## GOAL OF THE EXERCISE
Tally the lines of the records that contain the word "Start", treating uppercase and lowercase as different, and reply with the count alone.

## EXTRACTED MATERIAL
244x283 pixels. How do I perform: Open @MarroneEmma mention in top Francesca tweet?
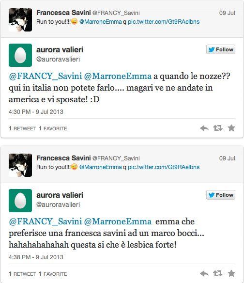[x=100, y=22]
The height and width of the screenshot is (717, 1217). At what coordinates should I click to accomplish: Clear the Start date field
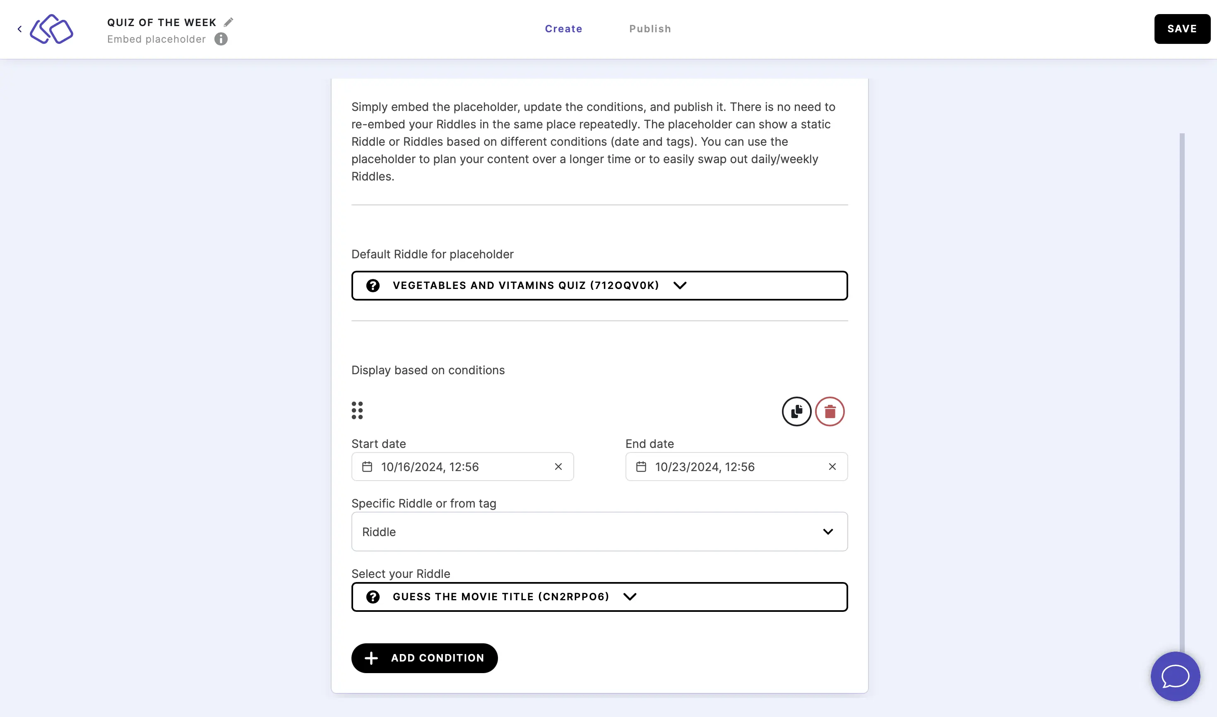pyautogui.click(x=559, y=466)
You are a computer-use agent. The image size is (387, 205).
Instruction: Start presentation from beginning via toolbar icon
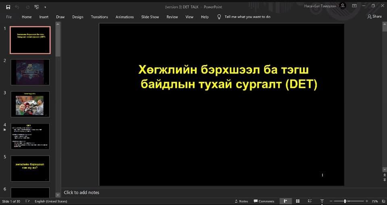pos(37,7)
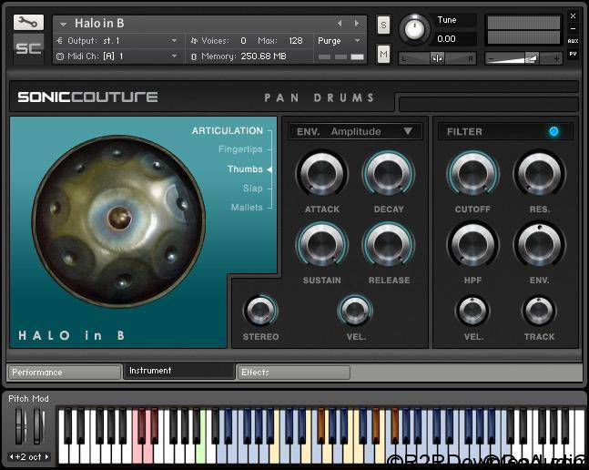
Task: Click the Tune knob
Action: pyautogui.click(x=414, y=29)
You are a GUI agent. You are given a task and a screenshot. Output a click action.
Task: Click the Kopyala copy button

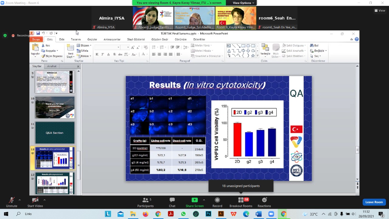[50, 51]
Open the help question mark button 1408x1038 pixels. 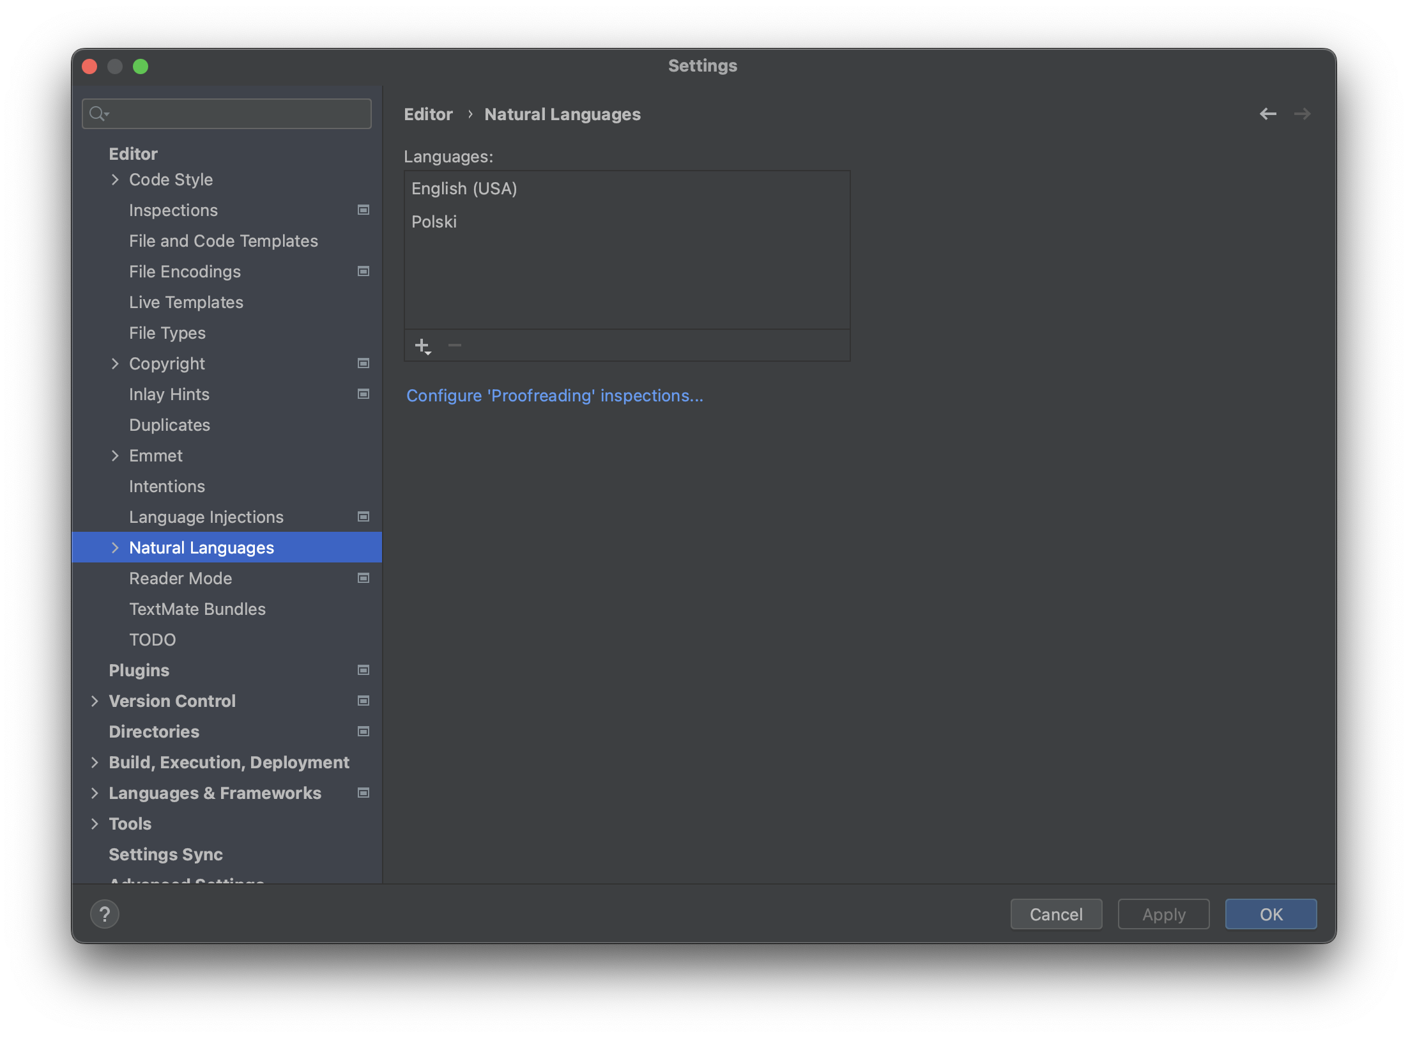(x=105, y=914)
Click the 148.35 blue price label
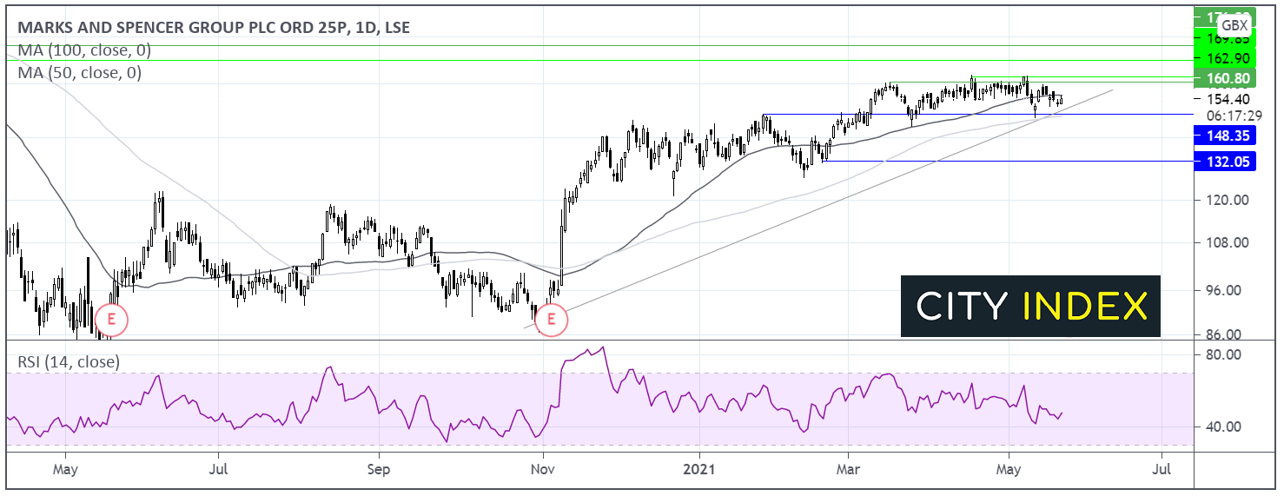The width and height of the screenshot is (1284, 496). (x=1228, y=136)
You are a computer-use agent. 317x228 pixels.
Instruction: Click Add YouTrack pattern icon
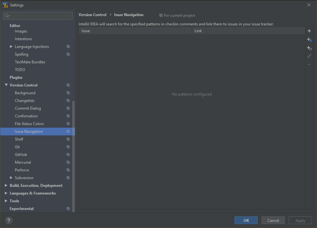(x=309, y=48)

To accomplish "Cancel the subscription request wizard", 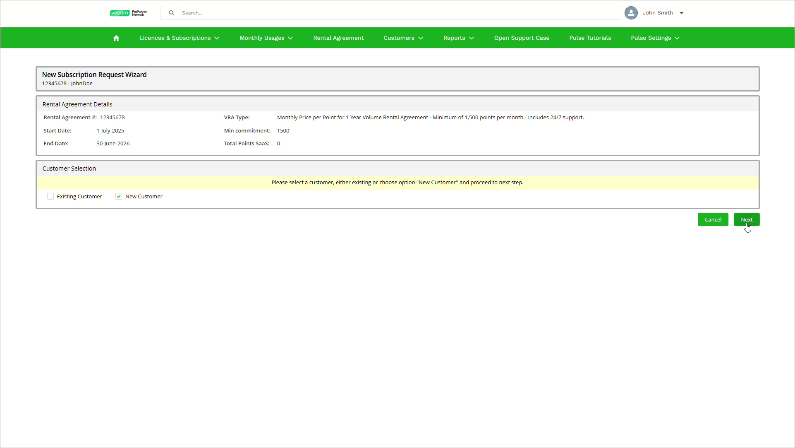I will [712, 219].
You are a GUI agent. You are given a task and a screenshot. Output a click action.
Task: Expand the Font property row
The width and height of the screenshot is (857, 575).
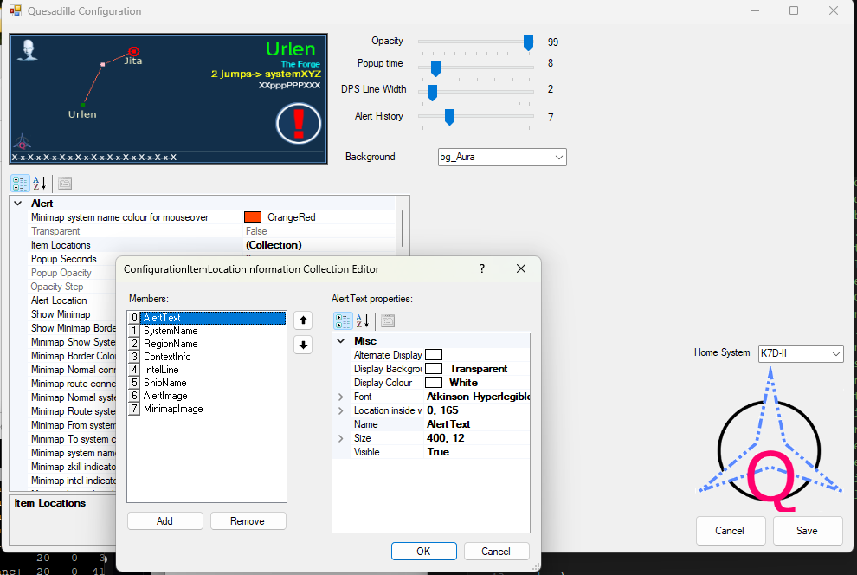(x=341, y=397)
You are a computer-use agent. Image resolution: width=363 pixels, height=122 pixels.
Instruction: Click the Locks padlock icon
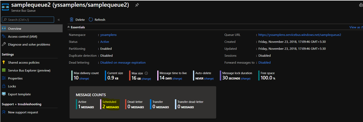pos(4,86)
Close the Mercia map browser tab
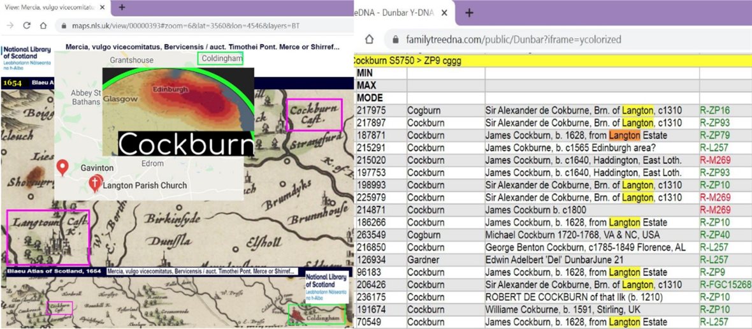This screenshot has width=752, height=329. pos(102,8)

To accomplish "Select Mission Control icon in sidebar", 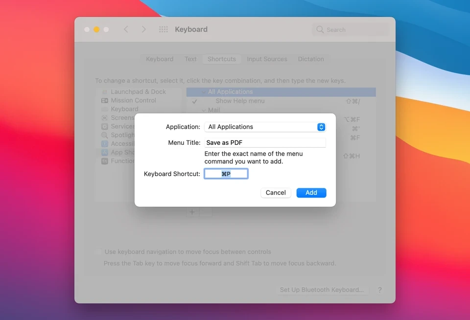I will (x=105, y=100).
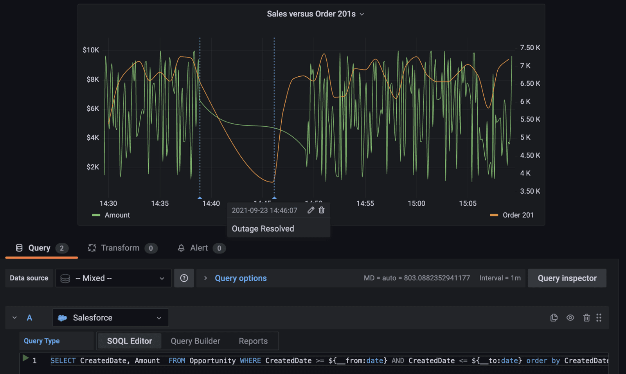626x374 pixels.
Task: Open data source help icon
Action: pos(184,278)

## EXERCISE RESULT
2